» **Exercises**
(a) Copy everything in the letter to Ann Taylor from "Dear Ann Taylor" down to "is especially filthy).".
(b) In the letter to Ann Taylor, what size cords were taken into the dressing room?
(c) Take the letter to Ann Taylor further, starting after its last sentence.
Top of Supplied passage
Thursday, October 2, 2008

Dear Ann Taylor

Dear Ann Talyor,

I want to thank you for my recent, very pleasant trip to your offshoot store, Ann Taylor Loft. I ran in on a whim with my two daughters in tow after seeing an adorable corduroy jacket in the front window thinking I could quickly try it on over my T-shirt without having to disturb everyone in the dressing room with my girls' usual game of "Bunk Beds" where they argue over who gets to lie on top of and underneath the bench in the cubicle and they both wind up covered in dust bunnies (Old Navy is especially filthy).

After trying on said jacket and deciding to purchase it, I noticed a rack of lovely, fine-whaled cords behind the display and, buying the kids' silence with the promise of cinnamon sugar pretzels, sojourned into the dressing room with my usual size 12. Yes, Mean Mommy is a big gal, being almost five foot nine. In my dream world there would be a size 11 since I need to eat more desserts to really fill out a 12 or keep sending my local tailor's kids to private college with alterations. And I'd never get to eat dessert again (not possible) to fit into a 10 any other time than after a bout of stomach flu.
Bottom of Supplied passage
Top of Information given
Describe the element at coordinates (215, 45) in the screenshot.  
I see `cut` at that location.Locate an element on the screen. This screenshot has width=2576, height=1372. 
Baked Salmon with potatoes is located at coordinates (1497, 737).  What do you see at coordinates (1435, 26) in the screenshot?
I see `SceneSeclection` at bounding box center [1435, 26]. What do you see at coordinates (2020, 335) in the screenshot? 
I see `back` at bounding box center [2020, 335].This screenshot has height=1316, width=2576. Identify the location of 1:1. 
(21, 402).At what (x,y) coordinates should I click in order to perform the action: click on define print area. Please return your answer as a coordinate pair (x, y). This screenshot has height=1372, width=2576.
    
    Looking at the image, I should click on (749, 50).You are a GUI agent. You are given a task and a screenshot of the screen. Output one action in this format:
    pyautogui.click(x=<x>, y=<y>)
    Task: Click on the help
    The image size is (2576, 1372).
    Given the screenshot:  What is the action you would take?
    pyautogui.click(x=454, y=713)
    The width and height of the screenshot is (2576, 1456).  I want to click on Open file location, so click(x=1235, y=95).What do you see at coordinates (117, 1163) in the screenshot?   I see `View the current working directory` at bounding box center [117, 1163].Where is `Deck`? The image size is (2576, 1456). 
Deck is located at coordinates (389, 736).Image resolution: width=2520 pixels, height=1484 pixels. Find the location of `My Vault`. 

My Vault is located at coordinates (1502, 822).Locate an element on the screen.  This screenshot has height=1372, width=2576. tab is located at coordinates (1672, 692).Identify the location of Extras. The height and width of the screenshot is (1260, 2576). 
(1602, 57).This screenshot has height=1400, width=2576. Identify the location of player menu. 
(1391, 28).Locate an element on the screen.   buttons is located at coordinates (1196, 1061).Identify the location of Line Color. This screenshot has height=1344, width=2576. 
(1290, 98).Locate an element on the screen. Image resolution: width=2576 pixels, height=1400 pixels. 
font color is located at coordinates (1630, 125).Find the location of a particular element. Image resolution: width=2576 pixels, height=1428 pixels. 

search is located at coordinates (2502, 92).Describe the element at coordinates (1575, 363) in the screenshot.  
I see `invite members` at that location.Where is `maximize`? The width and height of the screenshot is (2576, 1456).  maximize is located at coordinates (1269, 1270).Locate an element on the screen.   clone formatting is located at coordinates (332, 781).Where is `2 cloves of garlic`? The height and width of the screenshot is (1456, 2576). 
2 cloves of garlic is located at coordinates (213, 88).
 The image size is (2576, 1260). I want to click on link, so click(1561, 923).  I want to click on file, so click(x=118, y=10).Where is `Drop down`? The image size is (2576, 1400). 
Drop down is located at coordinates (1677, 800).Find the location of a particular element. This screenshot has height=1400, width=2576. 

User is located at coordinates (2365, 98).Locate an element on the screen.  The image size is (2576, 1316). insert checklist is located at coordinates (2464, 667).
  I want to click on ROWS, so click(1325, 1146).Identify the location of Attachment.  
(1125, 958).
Bottom of Information given
» **Answers by item number**
(a)
Dear Ann Taylor

Dear Ann Talyor,

I want to thank you for my recent, very pleasant trip to your offshoot store, Ann Taylor Loft. I ran in on a whim with my two daughters in tow after seeing an adorable corduroy jacket in the front window thinking I could quickly try it on over my T-shirt without having to disturb everyone in the dressing room with my girls' usual game of "Bunk Beds" where they argue over who gets to lie on top of and underneath the bench in the cubicle and they both wind up covered in dust bunnies (Old Navy is especially filthy).

(b) The usual size 12.

(c)
So imagine my surprise when I slipped on the pants and they were swimming on me! The attendant brought me a 10 and, again, too big! I was so shocked I hardly noticed #2's feet sticking out from under the bench and #1 pretending to snore. A size 8 was procured and - perfection! Had I entered a magical place where pounds melt off as you walk through the door? Donuts and fries for everyone!

Sadly, no. Having just weighed myself that morning, Ann Taylor, I knew I weighed not one pound more or less than I did a few weeks ago. While I thank you for the ego boost, I beg you to stop with this vanity sizing. While I'm sure you are seeing sales skyrocket, are you really doing women any good? I see the problem as two-fold.

First, if I have eaten my way into a bigger size, I should have to face it. I know, rationally, I can not exist on pie and wine and still keep my figure. You are only helping women delude themselves and have unfortunate, "Who the hell is the girl with the big butt in the mirror?" moments later on. A Size 16 butt is still a size 16 whatever the label says and I'd like to know when I've achieved one (as I did one unfortunate winter in college eating sour cream straight from the food service tub). And to not be totally superficial about it, it's just not healthy.

Second, you are not helping women accept the size and shape of their bodies. If I am exercising regularly and eating healthfully, I should be proud of my body no matter what size I wear. You are reinforcing the idea that women should be a certain size to be attractive and I do not like it. Not. At. All.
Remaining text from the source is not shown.